2013年度に保険金が支払われた税理士賠償事例の税目を多い順に見ると、以下の通りです。
消費税 | 118件(45.2%) |
法人税 | 66件(25.3%) |
所得税 | 48件(18.4%) |
相続税 | 17件(6.5%) |
贈与税 | 4件(1.5%) |
まず特徴的なことは、圧倒的に消費税が多いこと。2014年版の事故事例では、消費税の課税事業者、簡易課税制度の適用・不適用や課税区分の誤りなどのケースが報告されています。税理士の過失責任の有無については別問題として考えなくてはなりませんが、各種制度選択、特例適用で、税額を最小限に抑えるための策を打つことが税理士に求められていることは肝に銘じる必要があります。
各税目による税賠の支払金額を見ると、また違った側面が見えてきます。各税目ごとに、全体の支払金額を件数で割った、損害額の平均を計算すると以下のようになります。
消費税 | 232万2,000円 |
法人税 | 311万3,000円 |
所得税 | 207万円 |
相続・贈与税 | 748万3,000円 |
相続・贈与税が最も高くなります。これは税理士の皆様であれば感覚的に理解できるはずです。資産税は、財産評価により節税効果が高くなる税目です。これは裏を返せば税理士の判断により、損害が大きくなる傾向があるということでもあります。
2014年版の事故事例では、農地の納税猶予特例、小規模宅地特例の適用忘れ、土地評価額の計算ミス等によって損害賠償問題に発展したケースが紹介されています。

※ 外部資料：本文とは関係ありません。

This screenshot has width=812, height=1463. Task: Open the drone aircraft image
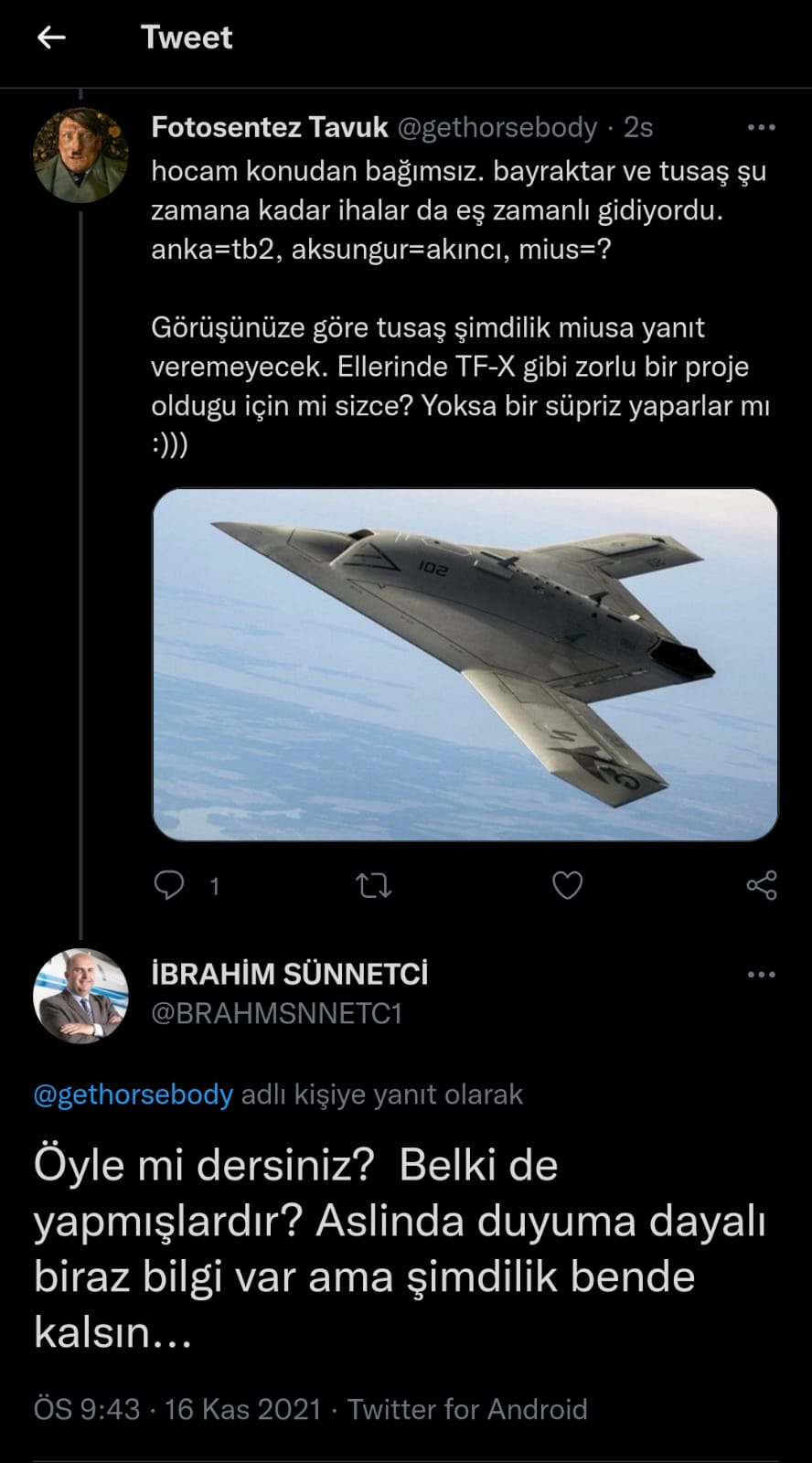coord(465,664)
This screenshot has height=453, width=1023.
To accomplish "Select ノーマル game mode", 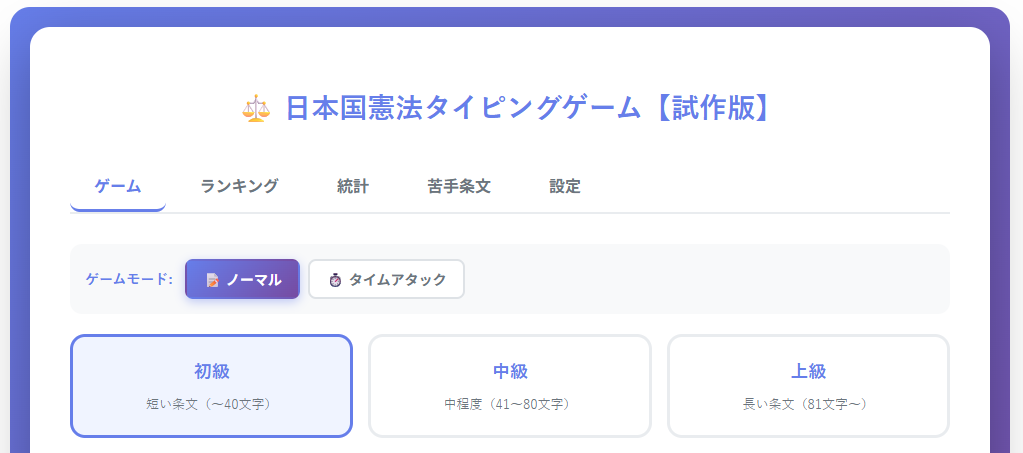I will tap(242, 279).
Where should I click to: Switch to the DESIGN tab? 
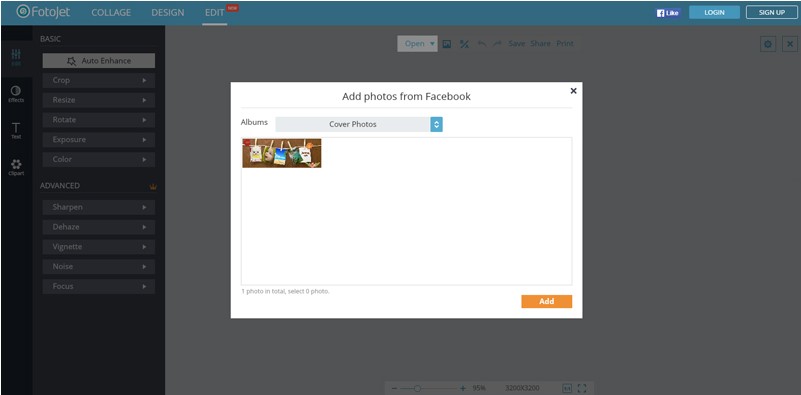pos(168,13)
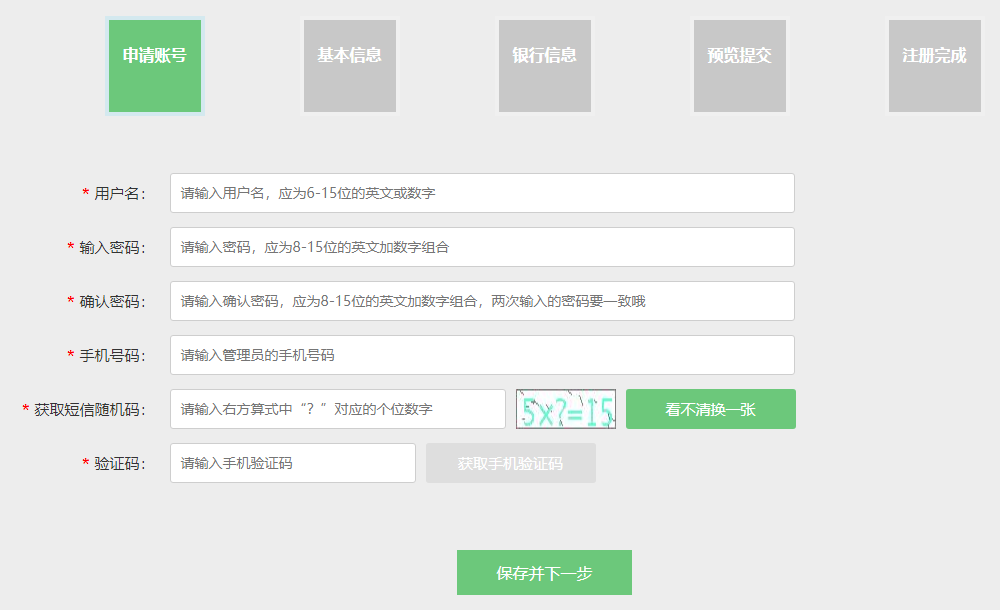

今年からは、相続税増税がスタートし、課税対象者が増えたことから、トラブル件数が増えることも予想されます。
勤務税理士として活動されている方も他人事ではありません。関与先のタックスプランニングにおいて大きな決定権を持つ方はもちろん、税理士賠償問題では、単純な記帳ミス、申告書の記載ミスが発端になったものも多く、すべての勤務税理士にリスクがあります。
自らの名前で税理士業務の委嘱を受ける所属税理士制度が導入されるなど、勤務税理士の働き方は今後多様化していくことが考えられます。所属税理士は、権限とともに責任がさらに重くなることはいうまでもありません。
賠償問題に発展させないために、慣れのある業務の一つ一つを見直し、リスク要因を洗い出し、チェックポイントを整理するなどの工夫が必要だと思われます。